Top billing went to Chicago’s eighth blackbird, a chamber ensemble that champions contemporary classical music (or “new music,” if you will). But the group’s guest performers — Shara Worden, Bryce Dessner and Nico Muhly — were a big draw, perhaps explaining why the concerts sold out.
Dessner and Muhly both wrote pieces that eighth blackbird played during the concert, but they also sat in with the ensemble during other pieces, performing like integral members of the team. (Afterward, on his blog, Muhly wrote: “it’s always a pleasure to interfere in their patterns.”)
Worden, who performs her singular style of rock under the name My Brightest Diamond, is also a classically trained singer and composer — and that pedigree came in handy as she took on the role of the soprano for two movements of David Lang’s “Death Speaks,” which has just been released on CD. It was delicate and mournful music, with sublime singing by Worden giving it a strong emotional undertow.
The concert also featured playful moments, including the opener: Tristan Perich’s aptly titled, “qsqsqsqsqqqqqqqqq,” which used three toy pianos and electronics to create an undulating, mind-bending pattern of notes.
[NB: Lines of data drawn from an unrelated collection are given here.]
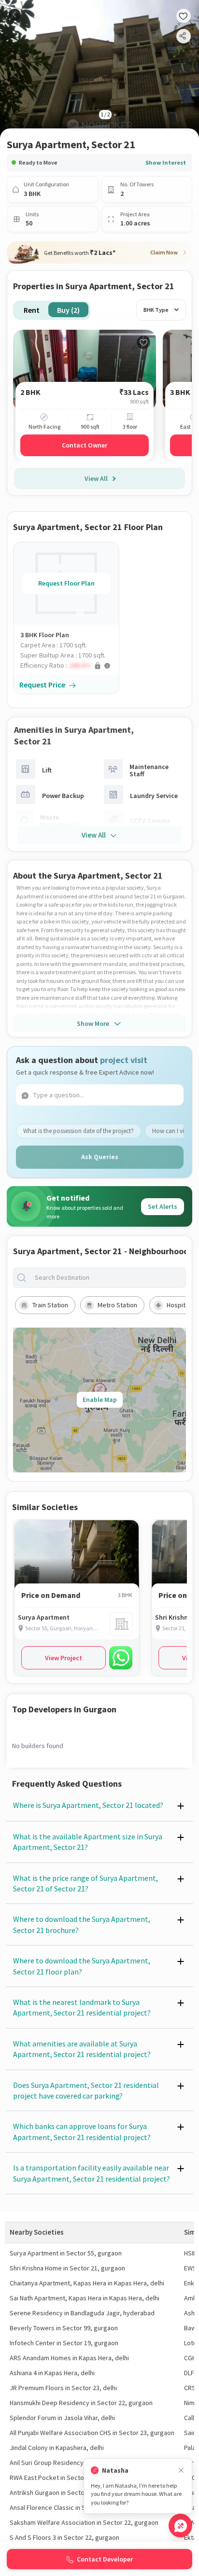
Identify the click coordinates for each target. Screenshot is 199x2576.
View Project (63, 1657)
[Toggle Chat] (180, 2525)
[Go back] (15, 15)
Eighth blackbird member Lisa Kaplan wrote three piano pieces for four hands and played them alongside Muhly, their arms crossing but never tangling.
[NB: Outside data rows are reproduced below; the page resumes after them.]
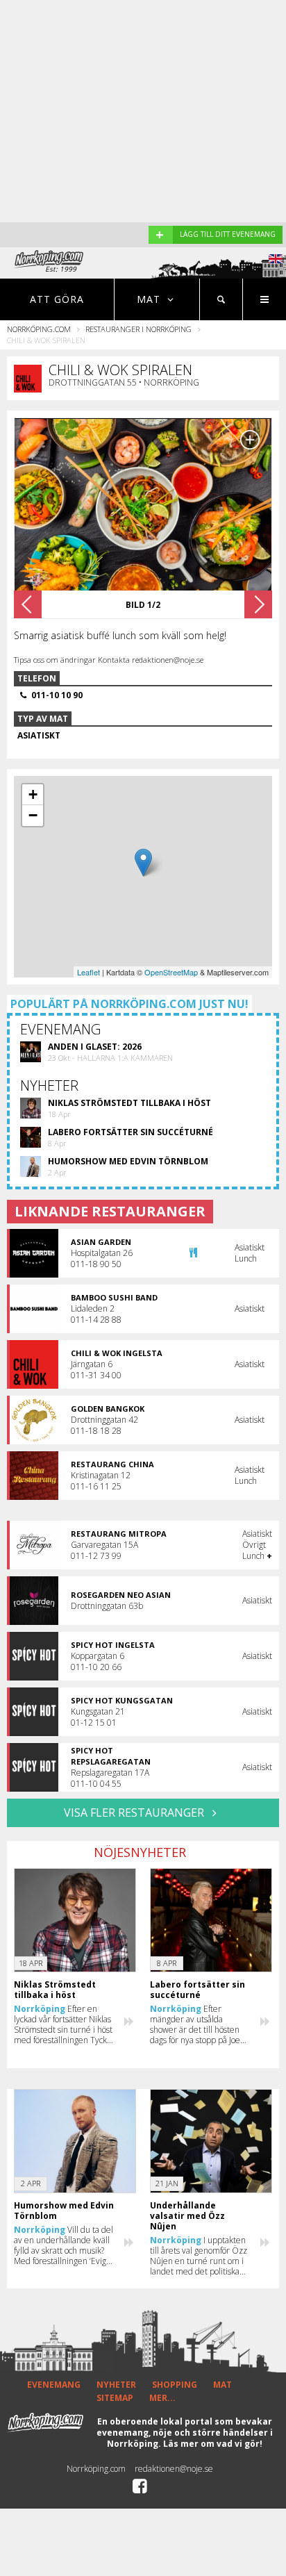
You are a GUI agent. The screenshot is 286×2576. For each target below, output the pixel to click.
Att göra (57, 299)
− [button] (32, 815)
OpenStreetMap (171, 971)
Dessner, best known as a member of The National, wrote a set of four “Murder Ballades” for eighth blackbird, and this was the U.S. premiere of that suite. Dessner drew on old folk songs for his material, and it did sound distinctly American, with woodwinds and strings taking over for the human voices that might have announced tragic crimes via the folk-music medium in the 19th century.
Muhly wrote his composition, “Doublespeak,” for eighth blackbird in 2012 as a contribution to a festival honoring Philip Glass. It echoed the cycling arpeggios and looping melodies that are Glass’ trademark, without sounding like a slavish imitation.
Appropriately, the concert also included an early Glass composition, “Two Pages” from 1968. Introducing it, eighth blackbird flutist Tim Munro said, “Philip Glass is sort of the grandfather of this entire concert.” He noted that performing “Two Pages” requirers such intense concentration that it feels like “running an ultra-maration,” and that the musicians are really “freaking out” during the piece even if they seems expressionless. That rigorous Glass composition also proved to be something of an ordeal for the audience — harsher and less yielding than Glass’ later music — but it was an impressive feat in its own way.
Throughout the evening I attended (Wednesday, May 1), eighth blackbird and its guest stars played compositions that were equally intriguing and accessible, performing it all at a high level.